Aside from the fact we all know that excessive screen time is damaging for mental health, my interest in the wilderness is primarily for its therapeutic value. Time spent outdoors on a prolonged journey creates emotional and psychological space which allows for freer expression, unclouded thought and the gentle unfurling of one’s psyche, in tune with the pace of natural world. For me, the wilderness is a healing space, and in a therapeutic setting, I think it is important not to have everything recorded. To be able to offer an idea up, to air a thought, to shoot the breeze and not have to stand by it and interrogate it.

walking and talking

The fluidity of a conversation held whilst walking is vastly different to one held indoors. On a walk, distractions are welcome, rather than rude. A topic can be dropped, looped or picked up at any point, members of the group can fall back, join in or branch off as they wish, and the passing landscape can serve as a moving inspiration; literally inviting us to breathe in, speak our truth, and move on with lightness. Walking, we roll with the landscape, moving at a slow and intimate pace. Through talking as we walk, we get to know the shape of our own psyche as we experience the lie of the land. Maybe we experience ourselves as wild and natural beings too, moving with freedom and simplicity across the surface of the earth.

Once, in a deep conversation on a long walk with friends, I was asked what I would do if I knew there’d be no judgement. I said I’d have a sex change. Later, when the conversation moved on to speaking of future goals, for each goal I mentioned they asked whether I would be a man or woman at that point. I was frustrated because I didn’t want everything I later said to be coloured by my earlier statement. I didn’t want to have to be held to it. I had just wanted to say it out loud, just once. For the record, I don’t want a sex change. But in that moment, I sort of felt like that might be something I’d do, if it were easier and the world would look upon it disinterestedly. To be able to speak freely, and to move through an emotion, and breathe, and speak again and change one’s mind is surely the essence of a healthy therapeutic practice. One’s life surely does not need to be coloured by every utterance. It would be unbearable for each moment to be captured, to be used as a reference point, a marker of progress.

pinned and wriggling

I am reminded of a stanza from my favourite poem, T.S. Eliot’s ‘The Love Song of J. Alfred Prufrock’:

And I have known the eyes already, known them all—
The eyes that fix you in a formulated phrase,
And when I am formulated, sprawling on a pin,
When I am pinned and wriggling on the wall,
Then how should I begin
To spit out all the butt-ends of my days and ways?
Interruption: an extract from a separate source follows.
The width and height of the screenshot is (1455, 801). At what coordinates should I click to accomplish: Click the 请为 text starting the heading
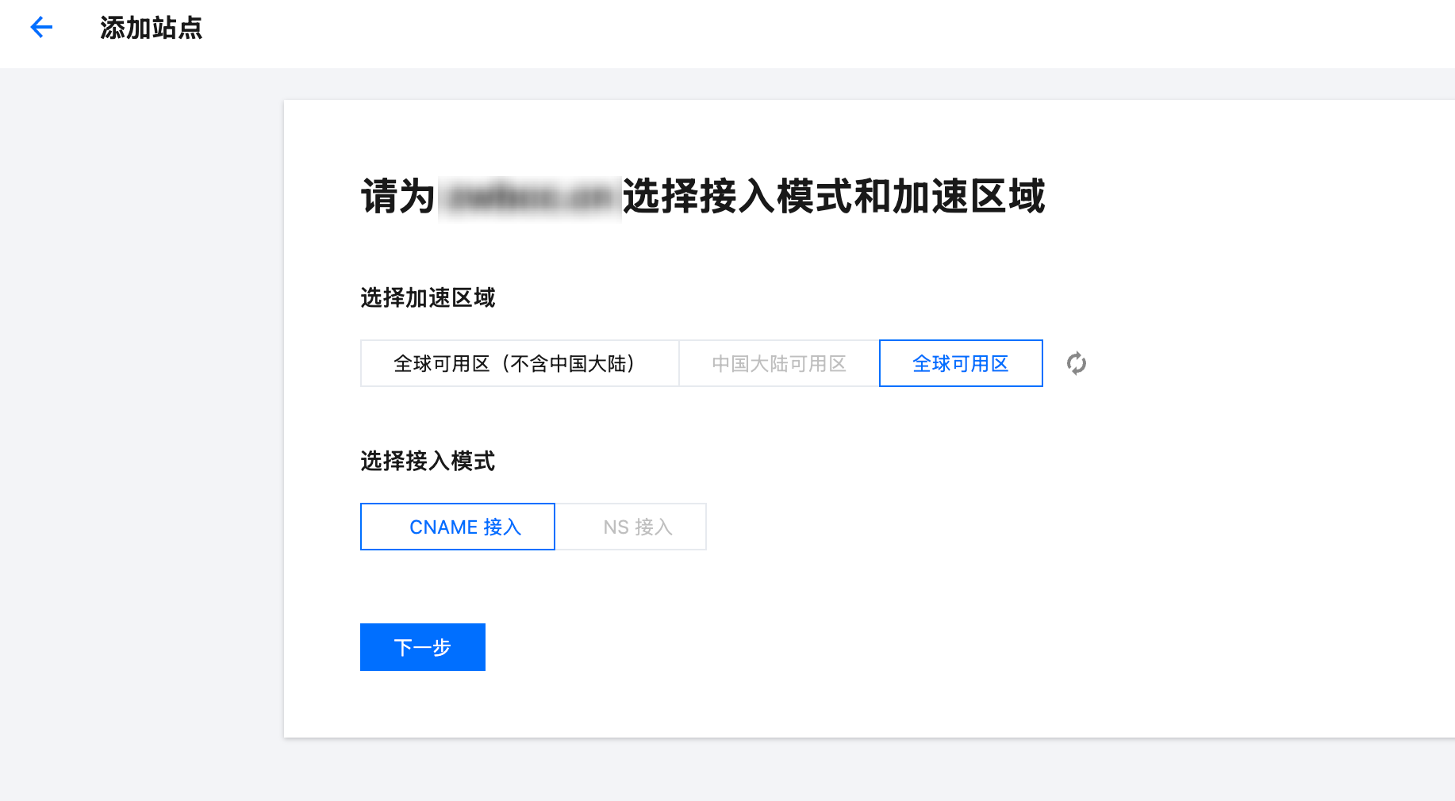pyautogui.click(x=397, y=197)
How can we begin to get to the essence of our wild nature if we are always pinning a photo to our wall, checking in, noting down, posting up? We cannot just ‘be’ if we are always engaged in the process of narration, creating and curating our lives while we are meant to be living it.

As part of my work, I take groups of teenagers on expeditions to remote communities in Africa, and they are not allowed to bring their phones. Initially, they are horrified. By the time the trip is underway they relish the freedom and rediscover other ways of being with their friends. Afterwards, they are reluctant to get swept back into their digital lives and recognise the ill-effects of their prior addiction.

stuffoction?

The addiction to social media which sees every experience recorded, liked, shared and commented on seems a weighty trapping to bear. We are weaving ourselves a burdensome web, under which many are suffering. Is it not better to live lightly on the surface of the earth; to be tethered and yet malleable; to live with a lightness of memory, rather than an attic of artefacts? As the anti-stuff movement gathers momentum, surely the day is to come when we realise that a post, a comment, a like, a photo, no matter its cyber credentials, is just another layer of stuff under which we are burying the real treasure.
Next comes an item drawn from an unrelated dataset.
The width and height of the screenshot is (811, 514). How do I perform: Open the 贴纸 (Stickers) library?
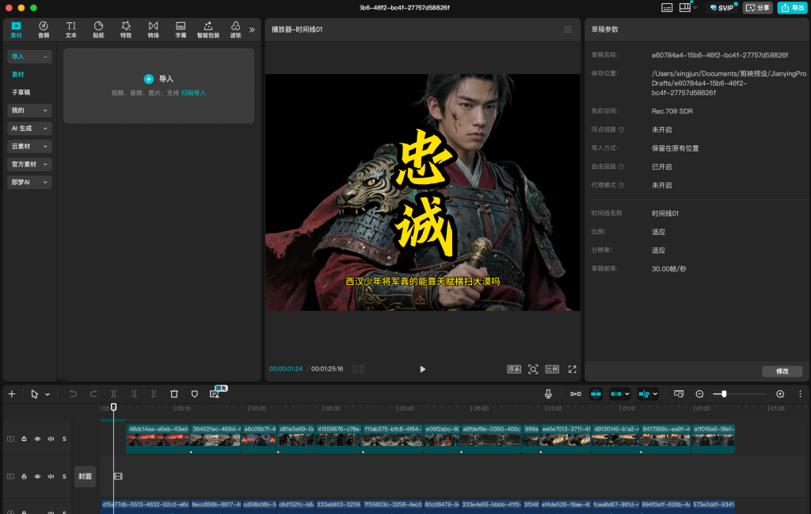(x=98, y=30)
For me, hiking the High Weald Way and taking photos of the views, updating my facebook page each day, writing a weekly blog post from my tent would be anathema and pointless. I would learn nothing about myself or the environment, because I would not be immersed. I would have one leg always in the projected, public, potential world. And my experience would be handicapped by the split.

inner conflict

However, these days, most of my walks are ‘work’, in the sense that I am doing a recce, leading an expedition or facilitating a journey for customers. And a large part of my work in these early days is necessarily telling people about what I do. In order to raise awareness, I need to start marketing, advertising and publicizing. In short, I am going to have to commodify my experience of the wilderness, which goes strongly against the grain.
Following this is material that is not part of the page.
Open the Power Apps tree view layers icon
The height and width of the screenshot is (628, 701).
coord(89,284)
I am realising that in order to publicize my work and spread the word about wilderness therapy, I really need to be taking photos, running a slick Instagram account, and posting regularly on social media. You might have noticed that I have started doing some of these things, under the guidance of some tech savvy millennials. But I want to tell you that it really sticks in my craw. It does not come naturally to me, and I have to make a conscious effort to remember to take a photo when I’m somewhere wild and beautiful. I don’t own a camera, I have never taken a tablet or laptop on a trip, and until this year, I didn’t used to take my phone either.

questions and apologies

So, how do I grow the profile of wilderness therapy in the UK so that more people can access such interventions without a heavy reliance on photos or technology? Will my blog posts and articles gather dust if not augmented by awe-inspiring pictures? Will I be welcomed to speak at any conferences without accompanying slides of appealing images? Is it possible to attract followers without an active Instagram profile? Will anyone believe I did an extreme hike if there are no tent-front selfies to prove it? Can I chart my progress without a social media presence? Is it worth having an experience if no record is produced? Is it even allowed, in these post-‘Wild’ days, to do a long-distance hike and not write about it?

I am sorry that my photo collection is growing, that my phone is now in the handiest of pockets in my rucksack, and that I am adding to the noise on social media with posts, pictures and even this blog article! I am truly sorry that I am snapping, grabbing and commodifying nature, and using it to try to attract customers. I am embarrassed by my posts and emails and updates. I hate that I have to advertise. Most of all I am sickened by the irony that since I became a ‘wilderness therapy facilitator’ I have spent more time in front of a screen than ever before.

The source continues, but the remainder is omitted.